437 S.W.3d 650
Tex. App.2014Background
- Efficien Technology, LLC (successor to NRR) seeks a Rule 202 presuit deposition of former NRR employee Phil Cauley about a device it believes is similar to NRR’s "carbonator."
- Efficien relied on investigator photos, patents, Cauley’s prior assignment(s) to NRR, a prior injunction, and settlement documents to justify investigation of claims including patent infringement, trade-secret misappropriation, and unfair competition.
- Efficien identified six broad deposition topics (device construction, designs/blueprints, funding sources, interested persons/entities, intended use, and Cauley’s access to NRR information) and submitted proposed questions; Cauley objected claiming trade-secret privilege.
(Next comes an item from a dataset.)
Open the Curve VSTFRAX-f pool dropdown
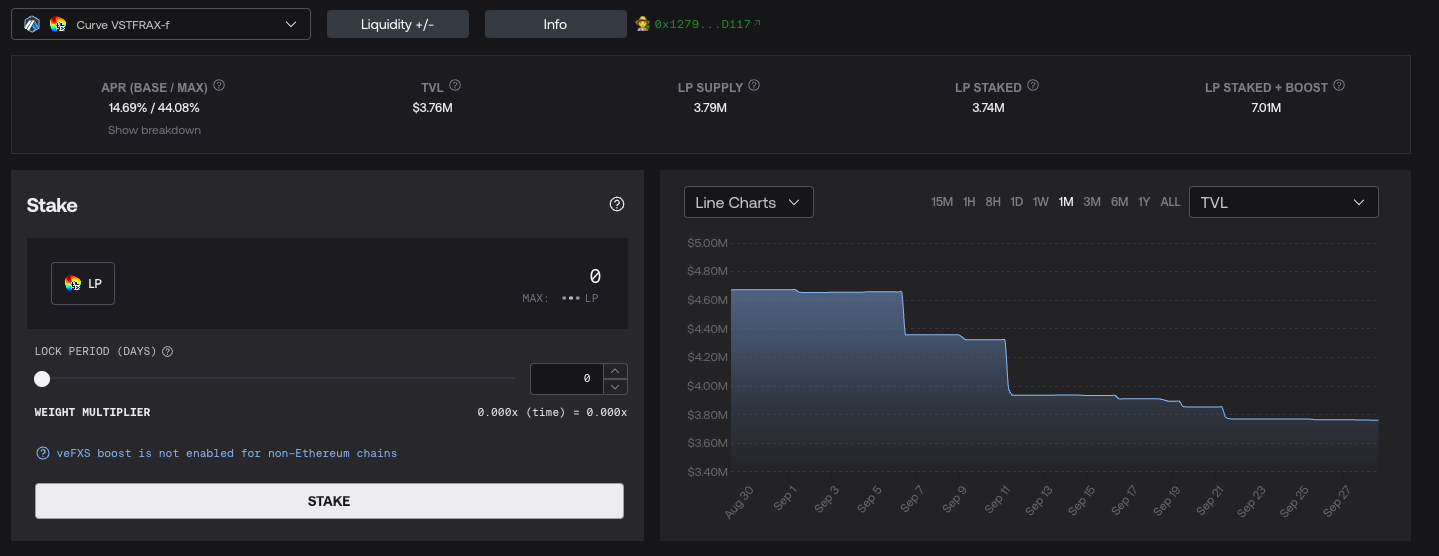[x=161, y=24]
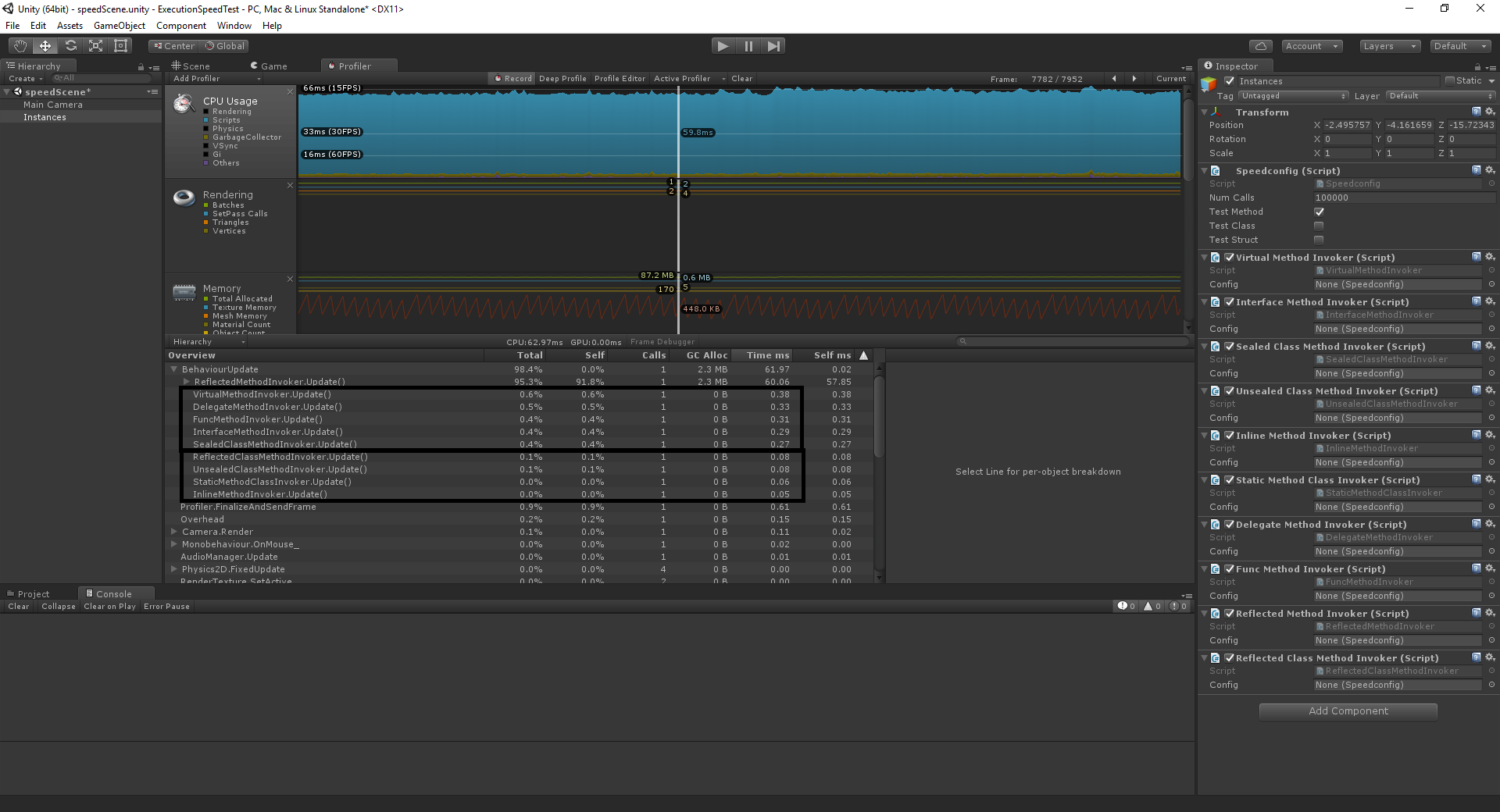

- The trial court allowed a subset of written questions (no follow-ups) and required Cauley to answer under oath and produce a lease; the court did not include the explicit Rule 202 findings in its order.
- Cauley petitioned for mandamus, arguing the order (1) failed to make the required Rule 202 finding, (2) forced disclosure of trade secrets without adequate proof, and (3) abused discretion in authorizing presuit discovery.
Issues
| Issue | Plaintiff's Argument (Cauley) | Defendant's Argument (Efficien) | Held |
|---|---|---|---|
| Whether Cauley proved the information sought is a trade secret | Cauley: his affidavit shows answering would disclose trade secrets and thus bars the deposition | Efficien: Cauley’s affidavit is conclusory; authorized questions do not necessarily seek trade secrets | Held: Cauley’s affidavit was conclusory and insufficient; trial court could reasonably conclude authorized questions did not require disclosure of trade secrets |
| Whether Rule 202 presuit discovery may proceed without explicit findings | Cauley: trial court must make the statutory/Rule 202 finding; absence is reversible error | Efficien: the required finding can be implied from the record | Held: Explicit Rule 202 finding is required; cannot be implied. Ordering presuit discovery without it is an abuse of discretion |
| Whether Cauley waived complaint about missing findings by approving order as to form | Cauley: approval as to form does not waive substantive error | Efficien: approval as to form waived the objection | Held: Approval as to form does not waive substantive error; no waiver found |
| Whether presuit deposition was otherwise within court’s discretion | Cauley: presuit discovery is extraordinary and must be narrowly tailored; here it was improperly authorized | Efficien: needed to investigate; benefit outweighs burden | Held: Because the court failed to make the required Rule 202 finding, authorization was an abuse of discretion and mandamus relief was warranted |
Key Cases Cited
- In re Olshan Found. Repair Co., 328 S.W.3d 883 (Tex. 2010) (mandamus prerequisites and abuse-of-discretion standards)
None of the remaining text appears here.